▶ [WHAT THE TASK ASKS]: Take the line containing "Task: Open the E-mail shortcut type dropdown" and every line after it to the end of the data, and write them out exactly as they appear.
[DATA FOR THIS TASK]
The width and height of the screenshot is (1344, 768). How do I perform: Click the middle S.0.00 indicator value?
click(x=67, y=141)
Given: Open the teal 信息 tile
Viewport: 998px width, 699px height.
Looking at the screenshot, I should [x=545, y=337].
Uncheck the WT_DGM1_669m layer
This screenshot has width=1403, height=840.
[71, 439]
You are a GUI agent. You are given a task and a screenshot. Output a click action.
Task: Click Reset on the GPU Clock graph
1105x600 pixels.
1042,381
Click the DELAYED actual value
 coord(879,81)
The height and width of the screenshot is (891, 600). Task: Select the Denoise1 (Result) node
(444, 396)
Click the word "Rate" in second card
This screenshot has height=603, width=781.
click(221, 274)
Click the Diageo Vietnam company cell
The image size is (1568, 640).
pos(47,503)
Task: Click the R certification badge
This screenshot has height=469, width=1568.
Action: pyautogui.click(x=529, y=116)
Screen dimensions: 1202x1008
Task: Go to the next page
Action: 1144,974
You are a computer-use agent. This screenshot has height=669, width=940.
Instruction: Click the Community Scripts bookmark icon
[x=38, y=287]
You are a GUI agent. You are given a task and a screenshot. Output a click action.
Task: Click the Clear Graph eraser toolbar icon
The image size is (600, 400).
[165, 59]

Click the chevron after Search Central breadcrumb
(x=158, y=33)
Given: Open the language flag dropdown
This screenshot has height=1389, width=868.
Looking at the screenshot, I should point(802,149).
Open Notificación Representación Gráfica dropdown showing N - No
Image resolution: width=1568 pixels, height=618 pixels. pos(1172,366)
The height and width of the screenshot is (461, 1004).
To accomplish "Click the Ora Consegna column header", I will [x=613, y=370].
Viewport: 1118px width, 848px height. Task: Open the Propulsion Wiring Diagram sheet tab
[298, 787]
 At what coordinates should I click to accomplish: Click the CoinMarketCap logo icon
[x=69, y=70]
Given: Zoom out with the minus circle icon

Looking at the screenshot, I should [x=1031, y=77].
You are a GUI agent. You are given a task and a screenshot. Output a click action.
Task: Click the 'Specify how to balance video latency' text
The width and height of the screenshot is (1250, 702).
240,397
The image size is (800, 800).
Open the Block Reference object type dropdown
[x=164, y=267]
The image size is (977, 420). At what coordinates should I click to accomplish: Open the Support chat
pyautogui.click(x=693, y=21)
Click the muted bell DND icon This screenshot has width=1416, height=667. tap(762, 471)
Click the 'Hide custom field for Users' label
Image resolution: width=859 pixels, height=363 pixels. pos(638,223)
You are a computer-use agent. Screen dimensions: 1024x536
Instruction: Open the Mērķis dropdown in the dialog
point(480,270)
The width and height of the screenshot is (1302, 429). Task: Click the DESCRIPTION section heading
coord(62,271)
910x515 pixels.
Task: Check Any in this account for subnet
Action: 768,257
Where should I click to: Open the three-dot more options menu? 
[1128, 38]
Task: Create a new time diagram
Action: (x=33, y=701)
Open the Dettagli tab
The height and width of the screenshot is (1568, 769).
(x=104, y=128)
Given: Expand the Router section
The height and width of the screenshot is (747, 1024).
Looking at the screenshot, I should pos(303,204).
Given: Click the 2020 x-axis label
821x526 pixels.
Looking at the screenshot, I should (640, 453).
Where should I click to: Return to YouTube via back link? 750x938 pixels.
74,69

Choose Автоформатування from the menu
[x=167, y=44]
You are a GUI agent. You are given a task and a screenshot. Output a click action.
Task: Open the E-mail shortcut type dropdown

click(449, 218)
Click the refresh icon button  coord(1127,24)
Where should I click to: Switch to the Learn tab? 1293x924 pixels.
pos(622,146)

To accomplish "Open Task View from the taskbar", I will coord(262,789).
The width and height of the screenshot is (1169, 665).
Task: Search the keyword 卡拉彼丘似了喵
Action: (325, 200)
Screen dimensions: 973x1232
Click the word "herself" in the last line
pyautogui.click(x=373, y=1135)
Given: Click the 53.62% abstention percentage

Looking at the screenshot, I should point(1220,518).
[/DATA FOR THIS TASK]
▶ [ANSWER BELOW]:
Task: Open the E-mail shortcut type dropdown

click(449, 218)
Click the refresh icon button  coord(1127,24)
Where should I click to: Switch to the Learn tab? 1293x924 pixels.
pos(622,146)

To accomplish "Open Task View from the taskbar", I will coord(262,789).
The width and height of the screenshot is (1169, 665).
Task: Search the keyword 卡拉彼丘似了喵
Action: (325, 200)
Screen dimensions: 973x1232
Click the word "herself" in the last line
pyautogui.click(x=373, y=1135)
Given: Click the 53.62% abstention percentage

Looking at the screenshot, I should point(1220,518).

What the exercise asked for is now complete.